Calling All Nostradamites

Pejoratives, I suppose, are inevitable when anyone takes a firm position on an issue. For example, the case of the "prophecies" of Michel de Michel de Nostredam, popularly known as Nostradamus. Those who take his prophetic quatrains seriously are dismissed as Nostradamites. 

On the other hand, there are those who take such a cut-and-dried skeptical position about Nostradamus, preferring to "debunk" rather than seriously weigh the words of the old magician and astrologer - and this because, according to their worldview, such things are impossible to begin with - they often catch a lot of flak.

So I wondered: is there a middle ground between being a Nostradamite or a hidebound Nostradamus skeptic?

So much friction has resulted from debates over whether Nostradamus was using an anagram (Pau, Nay, Loron) to refer to Napoleon, called out Louis Pasteur by name or was simply referring to an unknown priest or "pastor," used the noun Hister to refer to the Danube River or the notorious madman Adolph Hitler, among many interesting things, that I believe something has been lost here.

The suggestions of the Nostradamites are often no more strained than the some of the explanations offered by the skeptics.

However, I also feel those who sincerely feel Nostradamus was a prophet have stuck out their necks so far and so often that they have done considerable harm to their cause. This is especially true when they attempt to use the prophecies to foretell the future.
The number one response from the skeptics is: How come it is only after the fact that the alleged prophecies can be understood?

Can that challenge be met by those who take Nostradamus seriously?

What if something like the Jewish pesher hermeneutic were used on Nostradamus' quatrains? That is, for those unfamiliar with that method of interpretation, what if there were both a common meaning and at the same time a deeper, hidden meaning to be found?

The well-known skeptic of all things occult and paranormal James Randi wrote a book about the subject, The Mask of Nostradamus. In it he helpfully, in my opinion, provides some historical and cultural context for the old seer.

The question I feel has to be asked is, is that all there is to it? Could the so-called Nostradamites be employing pesher interpretations?
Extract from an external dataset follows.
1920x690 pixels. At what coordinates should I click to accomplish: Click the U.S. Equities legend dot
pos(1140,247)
That is, the Randian approach might be okay as a starting point, but might there be deeper, fuller meanings to be culled?

Perhaps so. But if so, we must be careful to be consistent in our approach. If we are dealing with pesher interpretation let us not make the mistake of pretending Nostradamus was speaking only to a distant future.
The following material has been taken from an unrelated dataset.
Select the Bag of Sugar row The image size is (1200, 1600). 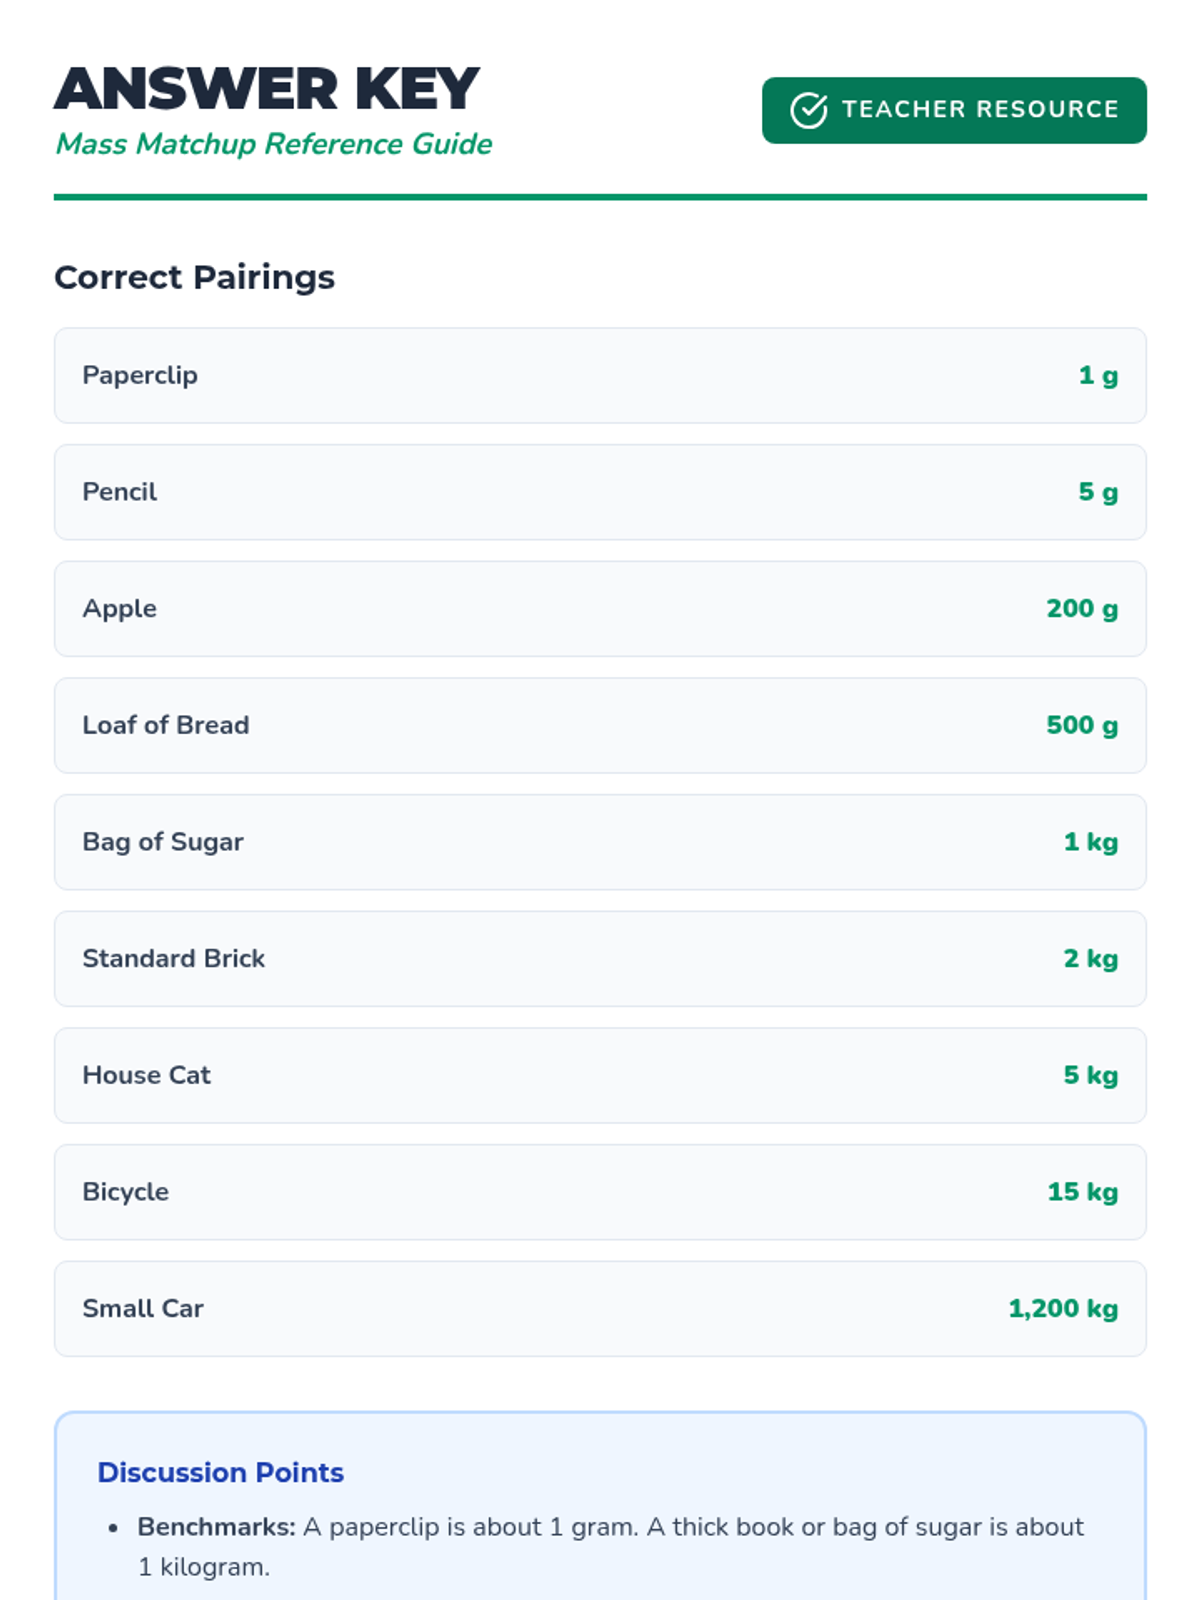(600, 842)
Think about it. If the present is understood so incompletely, how much more murky might visions from the future be? Might it then be the case that the deeper meaning is only fully comprehendible after the events have fully unfolded? Perhaps history is cyclical and there can be recurring fulfillments of visionary material.

It seems to me that World War ll brought a revival of interest in the prophecies of Nostradamus. MGM produced a little Nostradamus propaganda with a series of shorts on the subject produced by Carey Wilson (who also brought us Andy Hardy and Dr. Kildare). Wilson's first short in his Nostradamus series came out in 1938.
Finding Hitler and the rise of Nazism in Nostradamus seems to me to be pure pesher interpretation. Those same lines had been applied to other historical situations beforehand, naturally enough.

Perhaps the critics who find Nostradamus' quatrains vague and subject to numerous interpretations miss the point. Ancient wisdom seems to find a home among the more idealist minded people because it is always relevant.